La escritura de esta tribuna me pilla en el Aeropuerto Charles De Gaulle, de Paris-Orly, donde en pleno domingo de vuelta a España me “ha dejado tirado” Air France; por lo que me siento invitado a mencionar una herramienta muy francesa para orientarse ante la incertidumbre del momento: “le coup d´oeil”. Podríamos llamarlo en términos futbolísticos, ahora en decadencia forzada, “visión inmediata de la jugada”. Napoleón lo consideraba un don innato de sus grandes generales, ya que les facilitaba explorar con rapidez las posibilidades que ofrecía el campo de batalla.

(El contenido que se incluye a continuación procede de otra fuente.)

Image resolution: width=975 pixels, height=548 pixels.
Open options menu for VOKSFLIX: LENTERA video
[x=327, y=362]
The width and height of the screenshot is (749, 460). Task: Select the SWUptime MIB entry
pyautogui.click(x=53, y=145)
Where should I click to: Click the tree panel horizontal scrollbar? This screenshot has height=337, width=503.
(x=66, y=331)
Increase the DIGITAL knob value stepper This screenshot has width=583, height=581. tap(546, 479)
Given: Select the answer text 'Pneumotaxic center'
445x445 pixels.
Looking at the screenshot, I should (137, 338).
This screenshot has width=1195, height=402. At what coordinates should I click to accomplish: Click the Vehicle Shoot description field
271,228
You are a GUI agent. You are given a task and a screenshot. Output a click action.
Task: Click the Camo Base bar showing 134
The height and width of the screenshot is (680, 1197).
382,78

A partir de ese golpe de vista, el agraciado militar disponía de una composición integral de lugar, de la que surgía la orientación para saber por dónde tirar, controlando los acontecimientos, en vez de ser controlado por ellos. 

Cómo será la potencia de la visión que ofrece este coup, que Balzac le otorgaba la capacidad de internarse en el interior de cada una (me resisto a decir “y de cada uno”) con el fin de identificar su bondad y distinguirla de su maldad. Incluso Zola le atribuía el rendimiento de conocer todo un país. Hasta aquí el baño galo. 

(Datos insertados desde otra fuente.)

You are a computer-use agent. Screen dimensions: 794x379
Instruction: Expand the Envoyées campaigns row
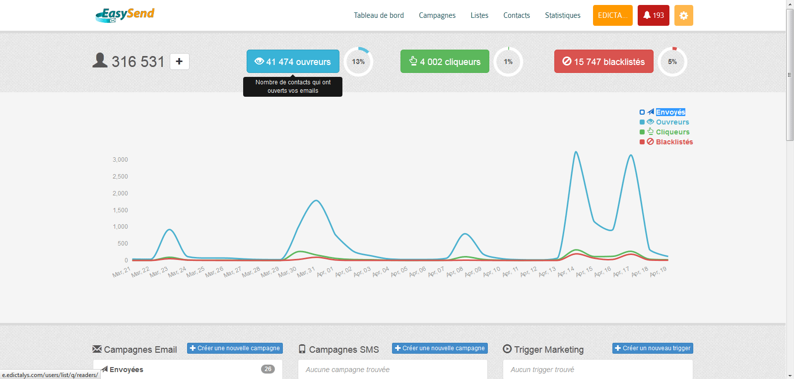pos(188,369)
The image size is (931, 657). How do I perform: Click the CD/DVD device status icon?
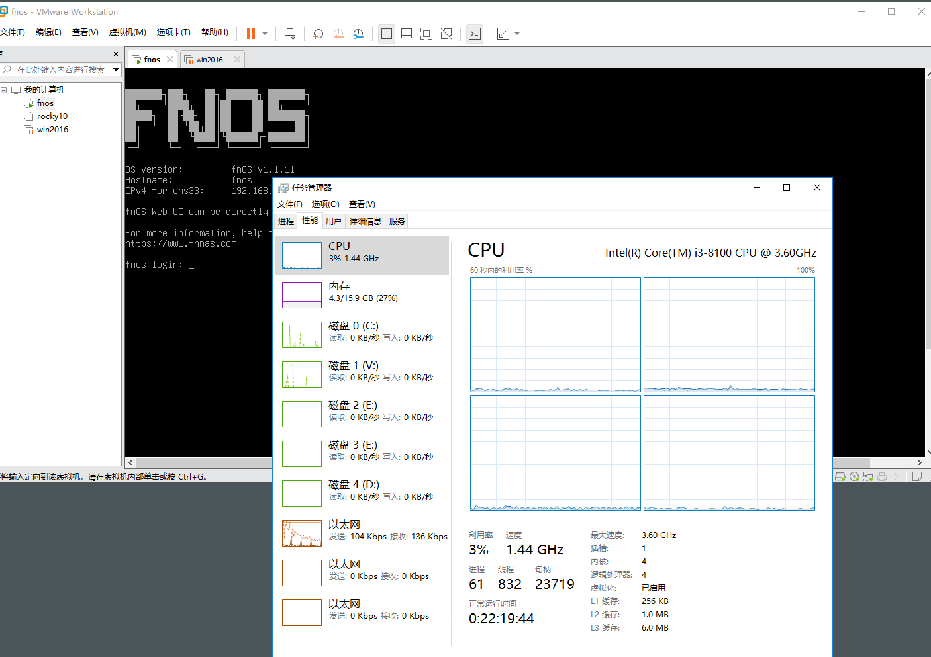click(854, 476)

Volvamos a donde solíamos. A los miembros de la Benemérita históricamente se les atribuía un ojo también muy incisivo, porque les dotaba de una herramienta contrastada por la experiencia repetida y acumulada, de modo que por “prueba ocular” identificaban al culpable de un delito o follón. No era infalible, pero tampoco una escopeta de feria.

Resuenan en mi cabeza las palabras de un sabio jefe que tuve, con el grave inconveniente de ser además mi amigo, situación que desde entonces he procurado evitar: “Las personas nos ratificamos más que rectificamos”. Un comportamiento causado por la soberbia, que, además de muy fea y evidente para los que rodean al que la padece, causa en él incapacidad técnica a la hora de tomar decisiones acertadas, ya que no le deja ver la realidad en su verdadera dimensión, sino sólo en la dimensión que se acomoda a su ojo miope, para el que no hay tratamiento oftalmológico. La soberbia es la madre de todos los sesgos o prejuicios (y de otros tantos vicios, que a la postre se parecen). Es curioso que tan a menudo estemos completamente seguros de cosas que desconocemos. Tener una visión sesgada es lo diametralmente opuesto al certero coup d´oeil.

No puedo evitar pensar en algunos responsables de la cosa pública española; quizá les vendría de perlas un finde parisino, si bien no está al alcance de todos ellos, dadas las prohibiciones que nos hemos ganado a pulso.

Con o sin viaje, ya estamos tardando en examinar a nuestros líderes como el Pequeño Corso hacía con los generales que aspiraban a ser mariscales de Francia. Si se esfuerzan por mirar lo que está delante de sus ojos, cuando hayamos pasado el susto o muerte en el que nos debatimos, les prometemos que les dejaremos volver a ser militares chusqueros, que los hay, y a mucha honra.